* _Document_
I subdivided some spheres. With distance they change. In between the changes, i see glitchs and holes in the sphere like,

Here is my distance function

float distance(VertexOut gin[1])
	{
	GeoOut pin;
	
	float4x4 gWorlds;
?	?//identity matrix
	gWorlds[0][0] = 1;gWorlds[0][1] = 0;gWorlds[0][2] = 0;gWorlds[0][3] = 0;gWorlds[1][0] = 0;gWorlds[1][1]= 1;gWorlds[1][2] = 0;gWorlds[1][3] = 0;
	gWorlds[2][0] = 0;gWorlds[2][1] = 0;gWorlds[2][2] = 1;gWorlds[2][3] = 0;gWorlds[3][0] = 0;gWorlds[3][1] = 0;gWorlds[3][2] = 0;gWorlds[3][3] = 0;

		// Transform to World Space
		pin.PosW = mul(float4(gin[0].PosL, 1.0f),  gWorlds).xyz;
	
	// The toEye vector is used in lighting.
	float3 toEye = gEyePosW - pin.PosW; 
	// Cache the distance to the eye from this surface point.
	float distToEye = length(toEye);


	return distToEye;
	}

And

[maxvertexcount(50)]
void GS(triangle VertexOut gin[3], inout TriangleStream<GeoOut> stream)
{	


if(distance(gin[0]) < 10.0f)
{
VertexOut v[15];
Subdivide2(gin, v);
OutputSubdivision2(v,stream);

}
else if(distance(gin[0]) >= 10.0f)
{
VertexOut v[6];
Subdivide(gin, v);
OutputSubdivision(v,stream);
  
}
}

I bet the problem is that different triangles will have different distances, so they may not fit right. Why don't you try to make a single distance parameter per mesh? Wouldn't that make more sense?

PS: Also, use tessellation. Geometry shaders aren't as efficient.

Ive been trying all sorts of stuff for 2 days and i still cant figure this out. Need some help.

Here is my shader code.

* _Dataset section_
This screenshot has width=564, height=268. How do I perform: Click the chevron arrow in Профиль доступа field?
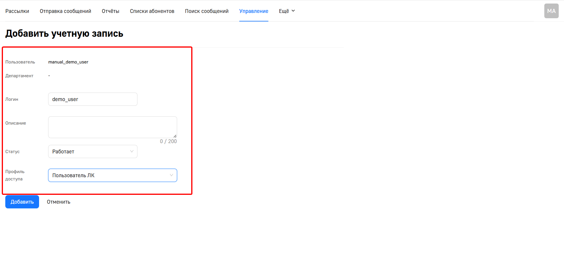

* _To do_
Continue the forum thread about holes appearing in geometry-shader-subdivided spheres from the point where it stops.

* _Answer to this task_
cbuffer cbPerFrame
{
	DirectionalLight gDirLights[3];
	float3 gEyePosW;

	float  gFogStart;
	float  gFogRange;
	float4 gFogColor;
};

cbuffer cbPerObject
{
	
	float4x4 gWorld;
	float4x4 gWorldInvTranspose;
	float4x4 gWorldViewProj;
	float4x4 gTexTransform;

	Material gMaterial;
}; 

struct VertexIn
{
	float3 PosL		  : POSITION;
	float3 NormalL	  : NORMAL;
	float2 Tex		  : TEXCOORD;
};

struct VertexOut
{
    float3 PosL		: POSITION;
    float3 NormalL	: NORMAL;
	float2 Tex		: TEXCOORD;
};

struct GeoOut
{
	float4 PosH		: SV_POSITION;
    float3 PosW		: POSITION;
    float3 NormalW	: NORMAL;
	
};


SamplerState samAnisotropic
{
	Filter = ANISOTROPIC;
	MaxAnisotropy = 4;

	AddressU = WRAP;
	AddressV = WRAP;
};

Texture2D gDiffuseMap;


VertexOut VS(VertexIn vin)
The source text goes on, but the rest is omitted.